Jeune cinéaste et directeur de la photographie colombien, Theo Montoya réalise un documentaire semi-fictif dans lequel il filme la communauté queer de Medellin. Afin d’illustrer les paradoxes d’une ville où règnent violences et dictats religieux, Montoya imagine une dystopie dans laquelle les gays auraient des rapports sexuels avec les fantômes.
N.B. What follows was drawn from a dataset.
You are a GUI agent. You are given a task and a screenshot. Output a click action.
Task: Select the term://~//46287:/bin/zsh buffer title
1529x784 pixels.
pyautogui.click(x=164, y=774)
Anhell69 est le pseudonyme Instagram et le surnom de celui qui devait être le protagoniste principal du film, Camilo Najar, avant de mourir d’une overdose d’héroïne. Le protagoniste sera finalement remplacé par la communauté tout entière. Défilent alors des jeunes hommes interrogés durant un casting puis filmés dans des prises de vues fictives, entre ivresse festive et quête de partenaires fantomatiques. Communauté représentée comme un collectif indissociable, elle est ici marginalisée par la spectrophilie, une attirance sexuelle envers les spectres. Ce choix fictif, imbriqué dans des témoignages et des portraits issus du réel, permet à Montoya d’illustrer la violence et l’asphyxie ressenties par cette jeunesse queer. La ville, prisonnière des montagnes et des frontières idéologiques et sociales, devient le théâtre de fantasmes infinis mais annihilés par un avenir impossible.
Dystopie sulfureuse
Montoya parle à plusieurs voix et filme à plusieurs regards, comme s’il racontait à la fois son histoire, celle de son pays et celle de ceux qui ne prennent jamais la parole.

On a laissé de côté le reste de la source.